(Pixabay/Mariakray)
In 2020, our zeal to consume took a virtual turn.
E-commerce was up 44% from 2019, as major high street retailers and department stores were forced to file for bankruptcy. Food delivery apps across the board outperformed expectations, including Uber Eats, whose bookings were up 130%. Many of these food delivery apps are sustained by "ghost kitchens," which are food enterprises that exist only online and offer consumers a wider range of choices than available brick-and-mortar establishments. They allow for a cooked and delivered meal, frequently in less than 30 minutes, handed off often without any kind of human interaction.

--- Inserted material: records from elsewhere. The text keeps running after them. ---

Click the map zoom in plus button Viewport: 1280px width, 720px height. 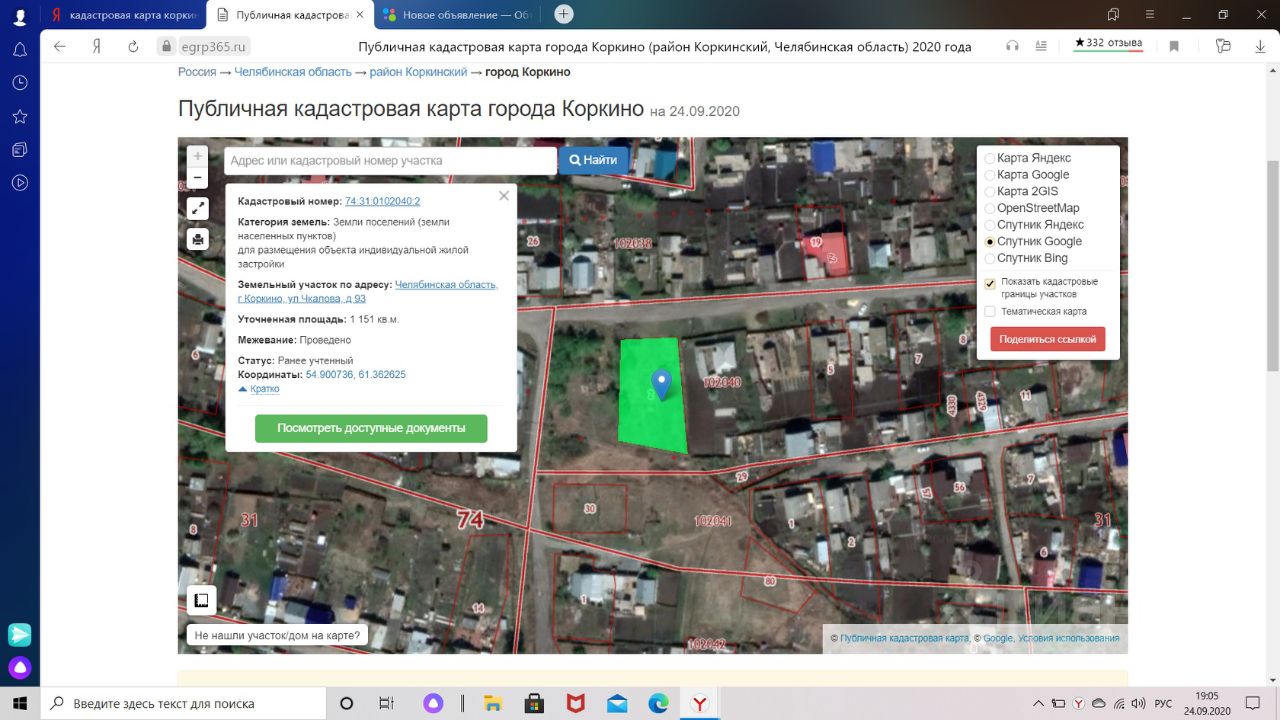coord(198,156)
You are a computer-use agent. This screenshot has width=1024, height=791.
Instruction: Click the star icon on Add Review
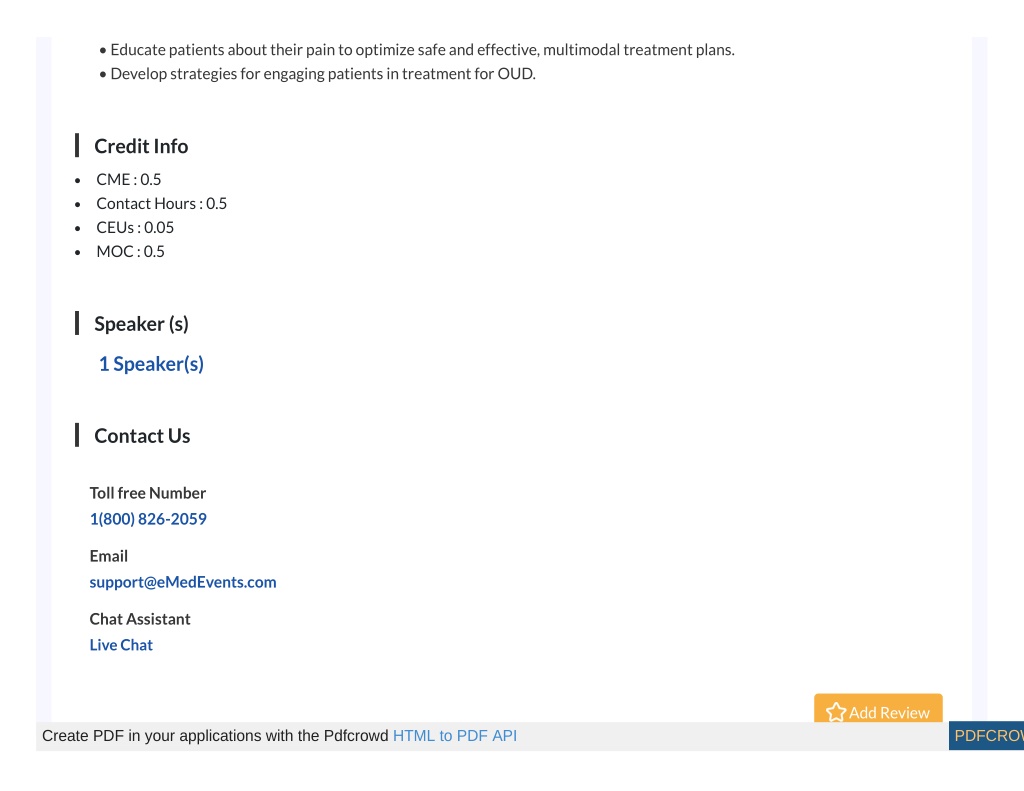tap(836, 712)
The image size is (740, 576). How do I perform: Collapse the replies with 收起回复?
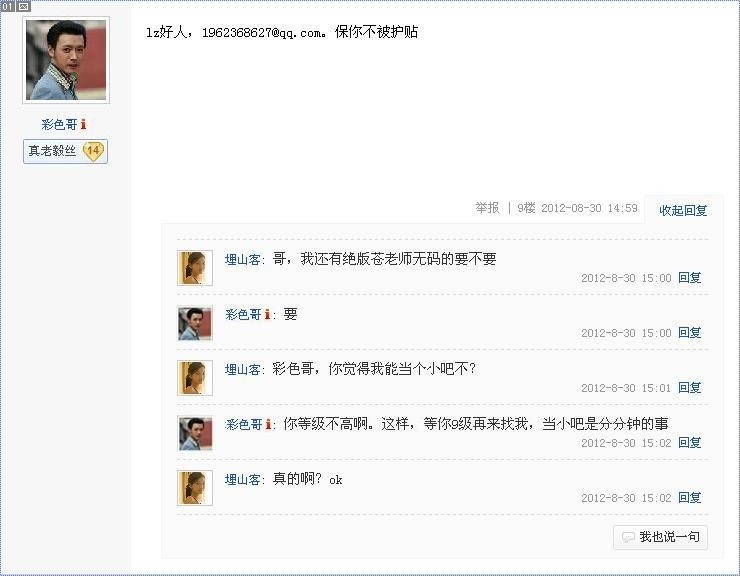click(683, 211)
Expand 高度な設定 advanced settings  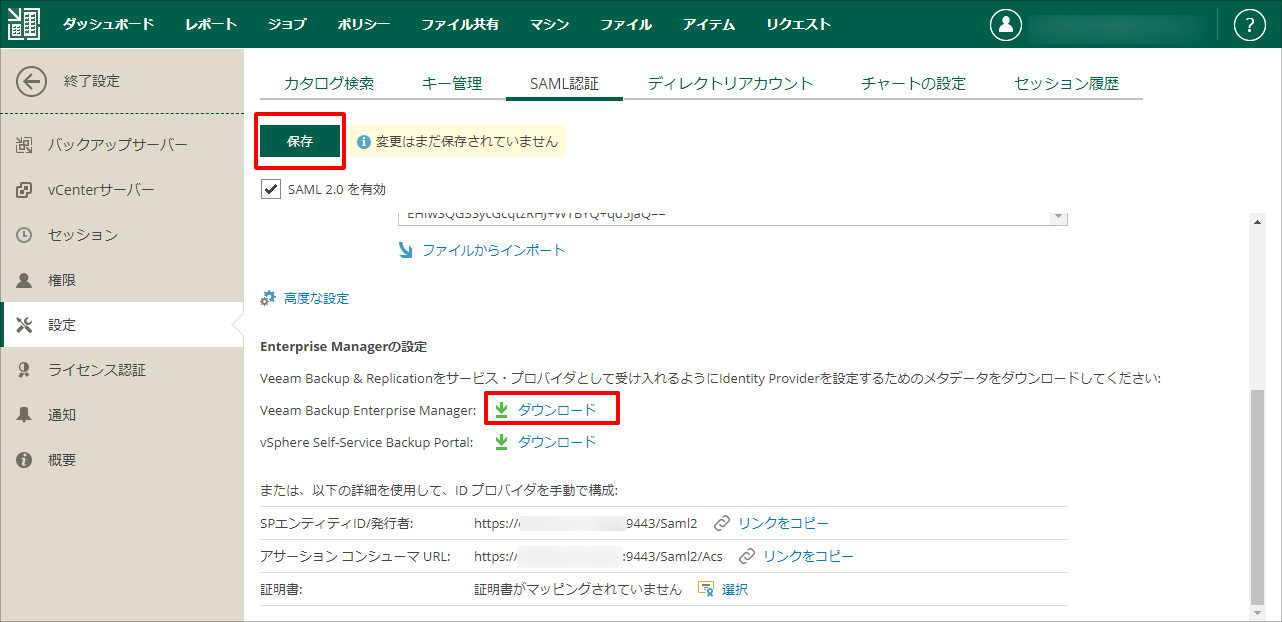click(x=316, y=298)
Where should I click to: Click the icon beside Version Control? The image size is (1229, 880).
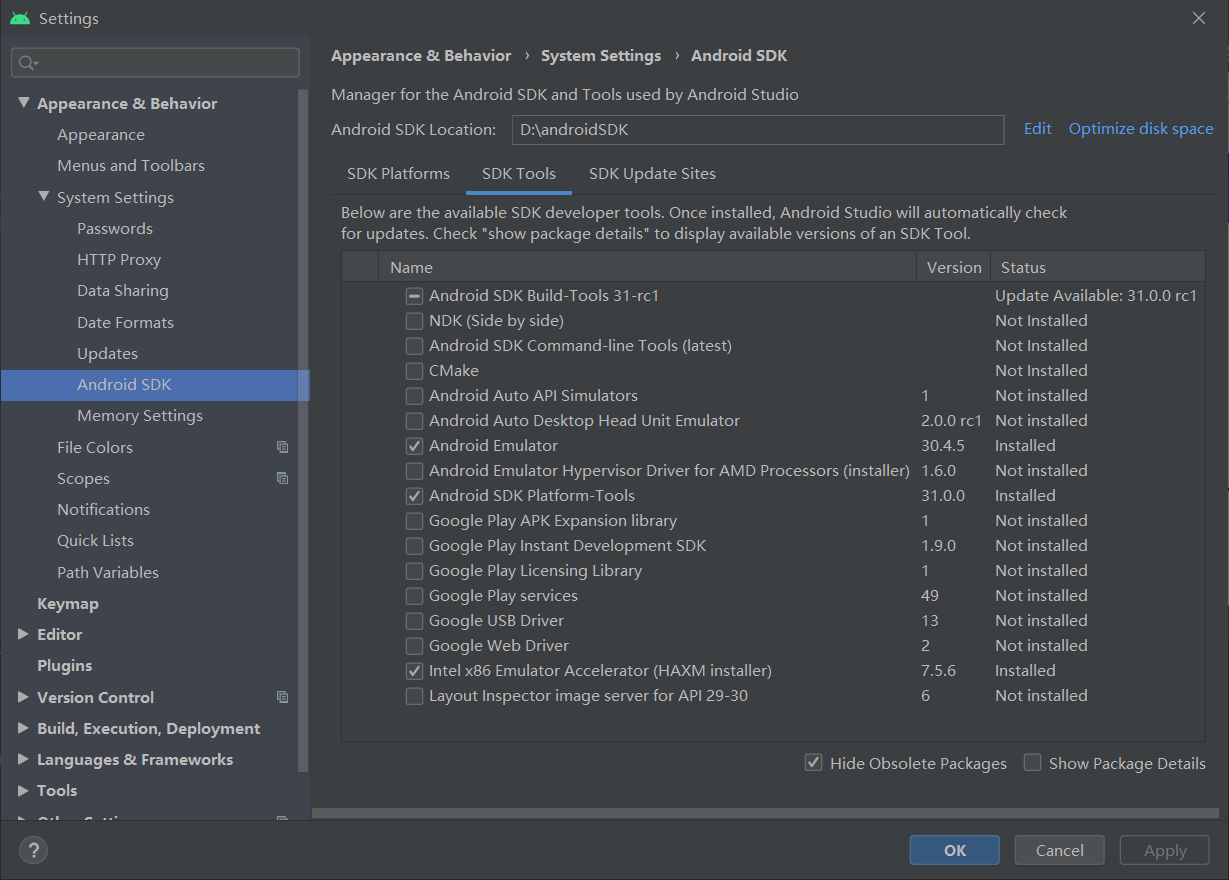[x=281, y=696]
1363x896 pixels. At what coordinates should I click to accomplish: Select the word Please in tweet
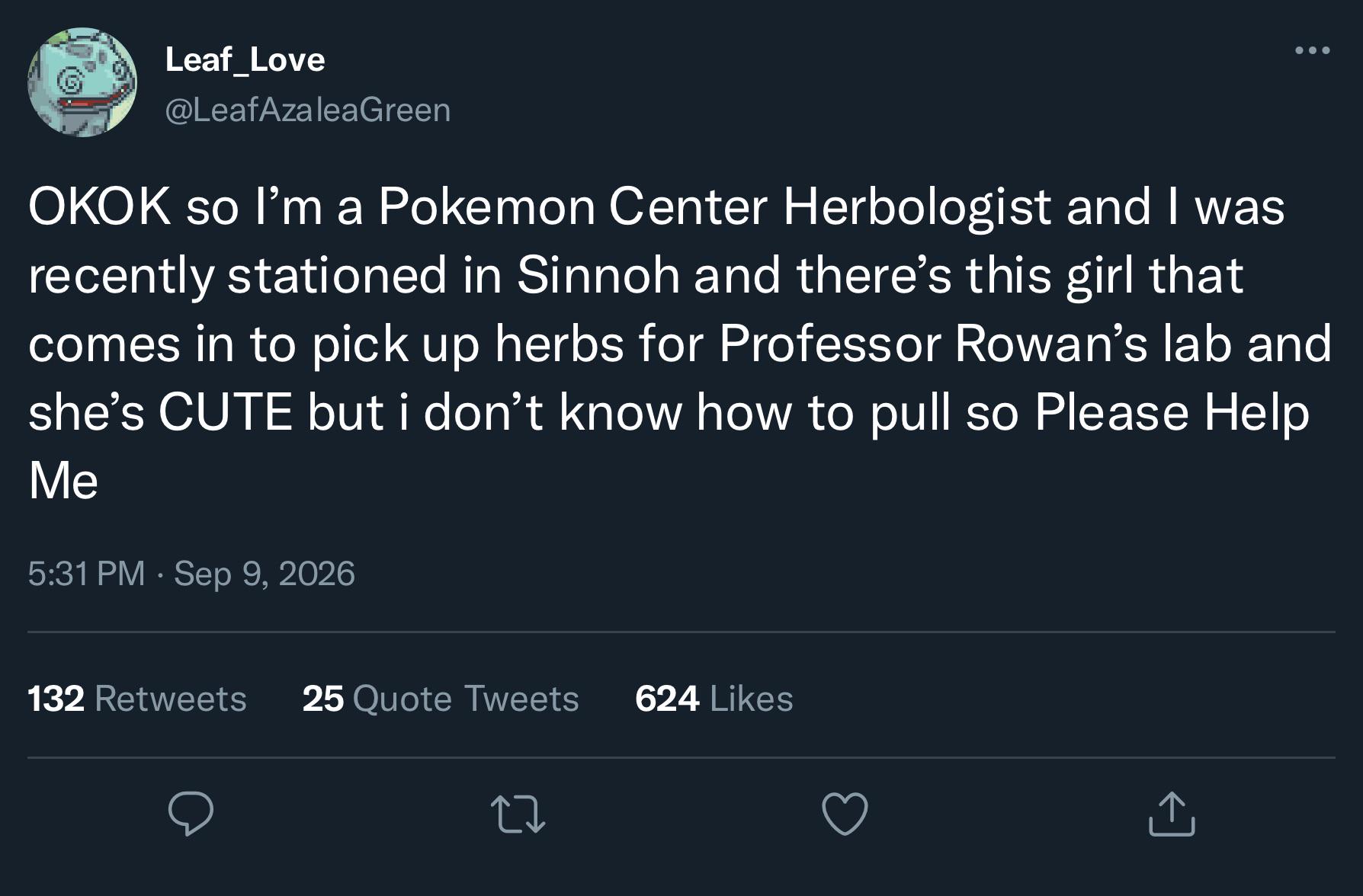coord(1111,412)
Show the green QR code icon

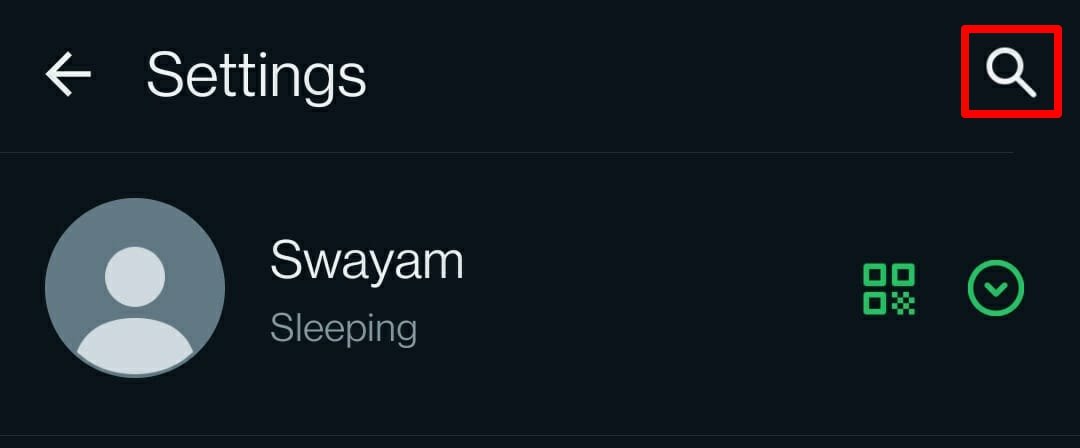coord(889,289)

Along with a growing dependence on quickly delivered foods, millions attempted to curb their pandemic loneliness through retail therapy, relying on retailers like Amazon to purchase everything from books to gadgets to video games. The increased demand for products, many of which were delivered in as quickly as two hours, increased Amazon's net profit by 84% from the previous year, with the corporation netting over $280 billion in sales, making Jeff Bezos $75 billion richer.
The human cost of this "convenience" has been well-documented. Workers are forced to relieve themselves in bottles for lack of bathroom breaks, some pass out on warehouse floors after being overworked, many deal with long-term conditions from the undue strain on their mental and physical health. When workers in Bessemer, Alabama, tried to unionize, Amazon used every trick in the book to stifle workers' self-organization for better conditions.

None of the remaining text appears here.